The UK Crop Microbiome Cryobank targets six of the UK’s key crops and supports the Biotechnology and Biological Sciences Research Council (BBSRC) strategic priorities in agriculture and food security. It also aligns with three of the UN’s Sustainable Development Goals. The cryobank uses cryo-research techniques to preserve the crop microbiome samples. Subsequent data outcomes from the resource's pipelines have mapped how environmental variables and host plant genotypes select functional rhizosphere microbial community structures.

== Scope ==
The repository specifically includes sample collections from six distinct UK crop systems:
- Spring wheat (Triticum aestivum)
- Spring barley (Hordeum vulgare)
- Oats (Avena sativa)
- Fava bean (Vicia faba)
- Oilseed rape (Brassica napus)
- Sugar beet (Beta vulgaris)

== AgMicrobiomeBase ==
The physical repository operates in tandem with AgMicrobiomeBase, a curated, open-access bioinformatics portal. The database links physical cryopreserved samples directly with genomic, metagenomic, and environmental data, allowing tracking of sample provenance, historical crop rotations, and soil chemistry variables.

Molecular profiling within the platform to detail bacterial, archaeal, fungal, and viral community distributions at the root interface. The system architecture is designed to map internal collection catalogs to public data repositories, including the European Nucleotide Archive (ENA), MGnify, and BioSamples. The portal also supplies reference datasets for the assembly and validation of crop-associated synthetic microbial communities (SynComs) engineered for plant-growth promotion traits.

== Consortium partners ==
The physical facility is centered at the headquarters of CABI, which manages the overarching repository curation and long-term storage logistics. Research work packages, field trial coordination, and downstream sequencing analyses are shared among five collaborating UK research institutes:
- CABI (Project management, cryopreservation, and core facility hosting)
- Rothamsted Research (Sample collection, field agronomy, and DNA extraction)
- Scotland's Rural College (SRUC) (Sequence compilation and downstream phenotypic validation)
- The James Hutton Institute (Bioinformatics pipeline development and primary sequence analyses)
- The John Innes Centre (In association with the University of East Anglia; functional screening and synthetic community construction)

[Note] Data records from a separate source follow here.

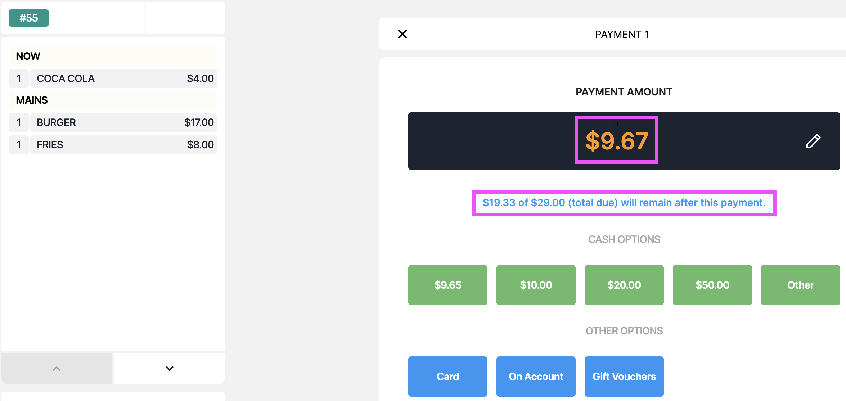Click the remaining balance info message
Image resolution: width=846 pixels, height=401 pixels.
pyautogui.click(x=624, y=203)
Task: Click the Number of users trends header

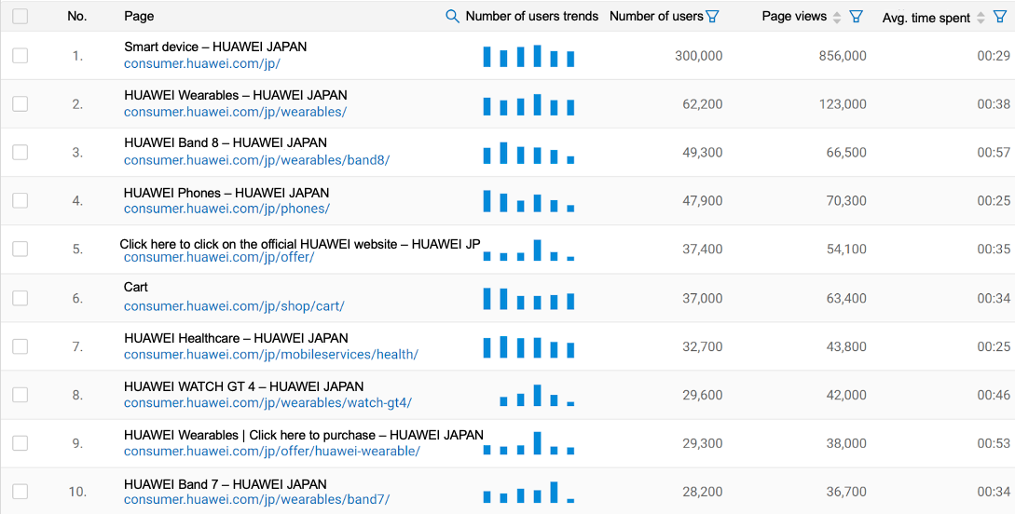Action: (x=531, y=16)
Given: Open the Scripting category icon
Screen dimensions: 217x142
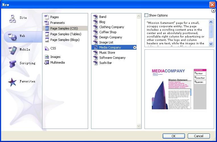Looking at the screenshot, I should [x=13, y=64].
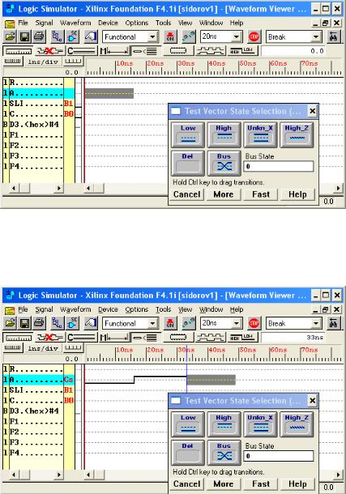Select High_Z state in upper state dialog
This screenshot has width=346, height=494.
(297, 135)
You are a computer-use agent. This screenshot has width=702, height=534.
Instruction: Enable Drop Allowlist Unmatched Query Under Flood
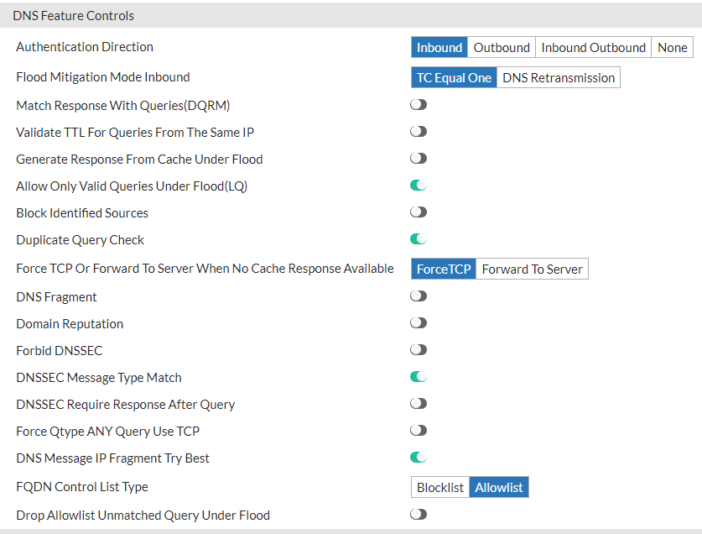(418, 514)
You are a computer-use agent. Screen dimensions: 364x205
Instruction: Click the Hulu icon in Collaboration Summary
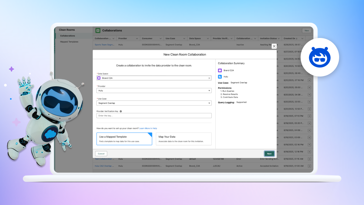pos(220,77)
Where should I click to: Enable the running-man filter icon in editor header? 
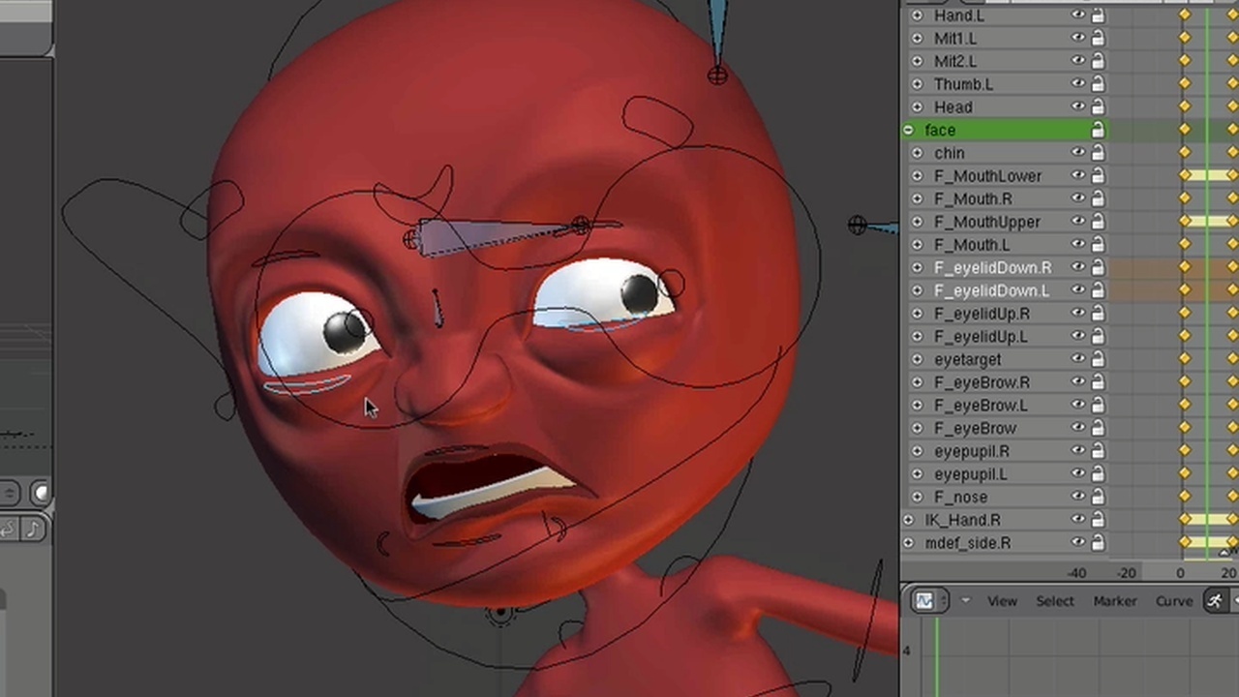pos(1216,600)
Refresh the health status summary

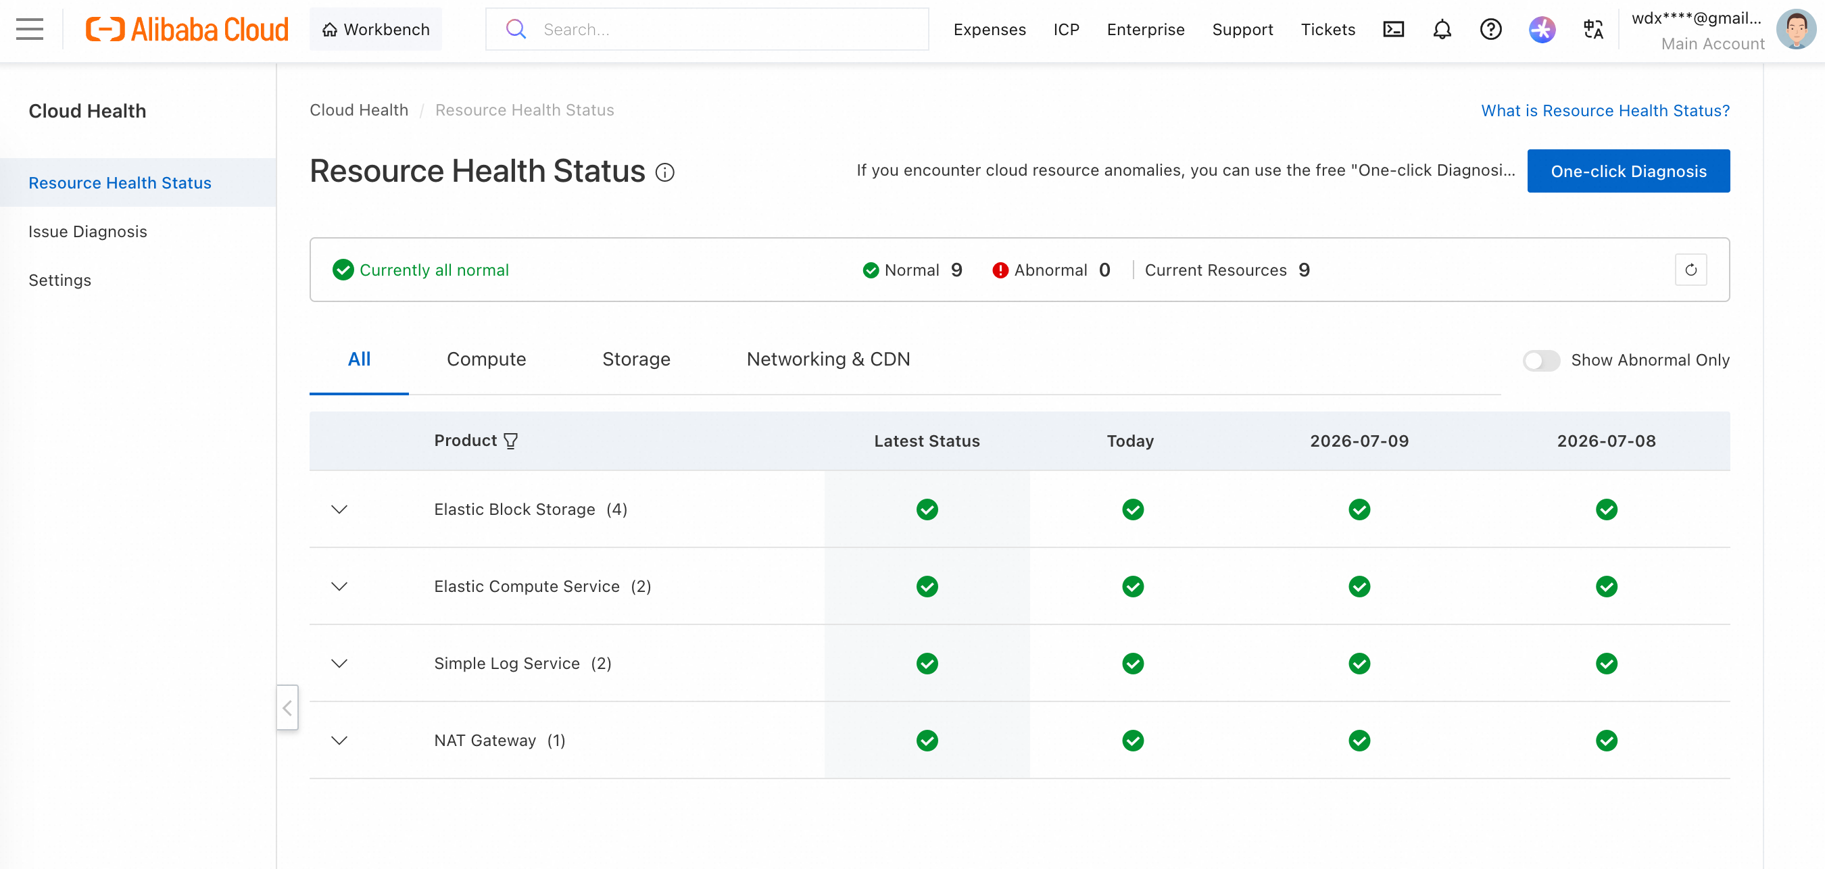[1690, 270]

Samples for these systems were gathered from nine geographic locations across the UK to account for variations across three major soil texture classes, yielding a synchronized collection of soil and rhizosphere material alongside a repository of over 24,000 live bacterial and fungal isolates.

== Methodology and curation ==
The repository utilizes a dual-approach preservation strategy to protect both isolated target strains and complex, intact microbial communities. Individual bacterial and fungal isolates are cryopreserved at −80 °C or under liquid nitrogen regimes using optimized cryoprotectant matrices to ensure long-term phenotypic viability. For complex whole-microbiome matrices, whole soil cores and rhizosphere washes are locked down directly using specialized preserving agents to freeze the functional genetic profiles intact, allowing for retrospective extraction of intact metagenomic DNA and RNA.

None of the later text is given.